Reynolds is aware he’s closing in on the record and calls it an “honor,” but it’s on his periphery at the moment. Ultimately it might come to define his collegiate career, but he hopes it’s a footnote in Navy’s 2015 season. Niumatalolo said Reynolds understands that quarterbacks, maybe unlike any other position in sports, are harshly judged on wins and losses. The Midshipmen, in their first season in the American Athletic Conference, are 4-0 and might become the favorite to win the conference and represent the Group of 5 in a New Year’s Six bowl if they can upset the No. 15 Fighting Irish.

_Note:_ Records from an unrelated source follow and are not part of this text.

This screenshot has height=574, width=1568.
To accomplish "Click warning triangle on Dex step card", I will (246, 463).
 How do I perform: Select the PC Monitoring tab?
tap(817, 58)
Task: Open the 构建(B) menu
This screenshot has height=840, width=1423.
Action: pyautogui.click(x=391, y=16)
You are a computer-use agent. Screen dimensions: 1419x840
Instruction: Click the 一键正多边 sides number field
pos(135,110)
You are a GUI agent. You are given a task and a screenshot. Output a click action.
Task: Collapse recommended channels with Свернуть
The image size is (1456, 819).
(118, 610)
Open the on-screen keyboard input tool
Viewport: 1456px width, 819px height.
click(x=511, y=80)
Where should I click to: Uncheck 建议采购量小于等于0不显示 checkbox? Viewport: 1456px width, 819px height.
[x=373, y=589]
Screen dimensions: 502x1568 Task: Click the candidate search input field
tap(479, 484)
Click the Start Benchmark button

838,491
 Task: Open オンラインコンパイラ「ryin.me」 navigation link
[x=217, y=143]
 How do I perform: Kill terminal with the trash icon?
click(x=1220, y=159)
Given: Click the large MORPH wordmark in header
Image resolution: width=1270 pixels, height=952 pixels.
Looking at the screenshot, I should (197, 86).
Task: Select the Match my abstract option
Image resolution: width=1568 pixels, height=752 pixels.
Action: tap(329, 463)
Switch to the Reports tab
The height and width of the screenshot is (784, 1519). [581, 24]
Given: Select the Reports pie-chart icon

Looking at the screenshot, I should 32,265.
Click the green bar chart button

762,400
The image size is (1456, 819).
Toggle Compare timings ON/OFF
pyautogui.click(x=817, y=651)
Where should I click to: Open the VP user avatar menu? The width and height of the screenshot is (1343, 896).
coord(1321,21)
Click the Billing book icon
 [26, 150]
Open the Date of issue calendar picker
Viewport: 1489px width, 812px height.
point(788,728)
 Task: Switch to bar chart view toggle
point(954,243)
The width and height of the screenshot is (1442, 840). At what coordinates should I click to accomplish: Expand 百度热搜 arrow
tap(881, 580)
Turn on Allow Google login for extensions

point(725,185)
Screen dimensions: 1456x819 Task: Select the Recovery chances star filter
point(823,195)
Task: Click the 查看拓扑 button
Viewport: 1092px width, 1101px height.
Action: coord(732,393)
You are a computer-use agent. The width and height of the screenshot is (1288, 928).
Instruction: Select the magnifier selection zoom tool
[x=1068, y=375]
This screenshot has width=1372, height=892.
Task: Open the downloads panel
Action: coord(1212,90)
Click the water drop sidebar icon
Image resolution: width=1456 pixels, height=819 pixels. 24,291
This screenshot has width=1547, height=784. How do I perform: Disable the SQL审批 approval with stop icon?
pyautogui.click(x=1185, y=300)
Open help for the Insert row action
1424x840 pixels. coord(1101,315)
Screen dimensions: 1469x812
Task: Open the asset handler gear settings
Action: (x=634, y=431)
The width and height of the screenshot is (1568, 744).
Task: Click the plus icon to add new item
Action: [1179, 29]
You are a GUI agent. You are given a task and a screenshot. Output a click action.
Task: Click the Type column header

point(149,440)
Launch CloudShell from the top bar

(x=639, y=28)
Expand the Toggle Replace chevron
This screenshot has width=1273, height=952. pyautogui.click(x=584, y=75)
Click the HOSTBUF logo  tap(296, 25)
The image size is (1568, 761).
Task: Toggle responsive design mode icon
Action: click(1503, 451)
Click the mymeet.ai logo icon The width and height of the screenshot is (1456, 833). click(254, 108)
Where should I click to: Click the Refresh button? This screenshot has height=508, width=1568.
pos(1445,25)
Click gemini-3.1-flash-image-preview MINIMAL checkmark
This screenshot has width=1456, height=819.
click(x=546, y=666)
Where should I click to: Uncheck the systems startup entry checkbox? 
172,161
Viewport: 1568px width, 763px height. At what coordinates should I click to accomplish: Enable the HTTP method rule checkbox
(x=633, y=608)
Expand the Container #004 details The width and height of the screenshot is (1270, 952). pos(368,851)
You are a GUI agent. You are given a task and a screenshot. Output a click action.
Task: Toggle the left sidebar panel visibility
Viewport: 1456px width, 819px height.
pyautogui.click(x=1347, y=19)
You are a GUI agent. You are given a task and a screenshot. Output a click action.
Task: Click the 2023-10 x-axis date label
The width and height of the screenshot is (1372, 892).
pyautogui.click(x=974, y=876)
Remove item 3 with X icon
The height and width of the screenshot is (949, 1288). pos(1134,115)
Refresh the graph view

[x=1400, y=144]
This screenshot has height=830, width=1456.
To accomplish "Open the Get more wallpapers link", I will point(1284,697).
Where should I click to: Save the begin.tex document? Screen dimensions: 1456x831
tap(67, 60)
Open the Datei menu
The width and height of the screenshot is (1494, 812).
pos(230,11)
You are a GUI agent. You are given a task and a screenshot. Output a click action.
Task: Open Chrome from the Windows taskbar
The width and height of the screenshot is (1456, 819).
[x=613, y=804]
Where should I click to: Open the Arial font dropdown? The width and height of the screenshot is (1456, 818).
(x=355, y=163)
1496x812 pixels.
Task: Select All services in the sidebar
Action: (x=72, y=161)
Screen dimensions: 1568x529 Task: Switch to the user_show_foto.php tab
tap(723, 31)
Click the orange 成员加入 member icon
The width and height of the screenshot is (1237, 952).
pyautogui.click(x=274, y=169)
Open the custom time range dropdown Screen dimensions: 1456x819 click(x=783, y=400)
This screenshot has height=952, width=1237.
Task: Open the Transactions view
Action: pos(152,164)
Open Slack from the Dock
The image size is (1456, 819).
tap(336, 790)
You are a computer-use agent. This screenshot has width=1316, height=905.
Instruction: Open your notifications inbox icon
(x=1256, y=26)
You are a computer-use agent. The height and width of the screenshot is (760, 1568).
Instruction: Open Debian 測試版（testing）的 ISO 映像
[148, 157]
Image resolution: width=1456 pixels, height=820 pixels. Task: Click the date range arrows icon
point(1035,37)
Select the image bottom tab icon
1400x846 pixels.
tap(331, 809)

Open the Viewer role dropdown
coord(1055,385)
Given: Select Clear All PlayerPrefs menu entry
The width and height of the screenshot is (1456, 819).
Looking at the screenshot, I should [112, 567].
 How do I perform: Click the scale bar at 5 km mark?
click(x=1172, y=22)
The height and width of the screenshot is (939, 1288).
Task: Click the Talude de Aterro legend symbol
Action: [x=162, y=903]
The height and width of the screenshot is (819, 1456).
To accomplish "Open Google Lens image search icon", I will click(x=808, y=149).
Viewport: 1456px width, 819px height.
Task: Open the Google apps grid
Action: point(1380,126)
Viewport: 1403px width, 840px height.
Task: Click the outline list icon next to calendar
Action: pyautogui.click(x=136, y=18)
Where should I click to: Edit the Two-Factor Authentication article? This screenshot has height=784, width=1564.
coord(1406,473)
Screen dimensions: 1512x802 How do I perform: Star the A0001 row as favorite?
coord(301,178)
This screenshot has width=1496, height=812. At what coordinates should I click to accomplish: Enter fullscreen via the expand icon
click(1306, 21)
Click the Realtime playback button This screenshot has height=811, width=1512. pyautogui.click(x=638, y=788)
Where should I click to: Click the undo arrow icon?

“My No. 1 focus is getting W’s, and if that entails me scoring a bunch of touchdowns, then so be it; if it entails me handing off all game, then so be it,” said Reynolds, who deferred to teammates on three rushing scores last week. “[The record] you can talk to your grandkids about one day, but right now it’s not my main focus. I’d focus on it when I look back on my life and career.”
Reynolds’ name is already in the NCAA record books. He holds the single-season (31) and career (73) rushing touchdown marks for a quarterback. His seven-touchdown performance in a 2013 game against San Jose State tied the record for most touchdowns in a game against a major-college opponent.
What makes Reynolds such a dangerous option quarterback, his coach said, is how well he knows the offense. With 41 career starts under his belt, Reynolds is adept at getting the ball into the right hands.
Niumatalolo thought he let his star pupil slip from his hands before Reynolds ever arrived at the Naval Academy. Just before signing day in 2012, Reynolds was deciding between Air Force, his longtime leader, and Navy. He called Niumatalolo, who after hanging up thought that might have been the last time he’d talk to Reynolds.
Reynolds asked Niumatalolo if he would start as a freshman even though Trey Miller was returning at quarterback. Niumatalolo told Reynolds he wouldn’t be given anything.
“I hung the phone up and I kind of kicked myself in the butt and said I probably should have told him he could start,” Niumatalolo said.
That blunt response was what Reynolds wanted to hear, though. He thought Niumatalolo might have been misleading him if he offered the starting job before Reynolds’ first practice. As it turns out, Reynolds started a few games into his first season, anyway.
“If he had told me, ‘Oh yeah, you’ll come in and start Day 1,’ it would have told me he wasn’t being up front,” Reynolds said. “He let me know what the truth was.”
It’s a good thing Niumatalolo picked up the phone.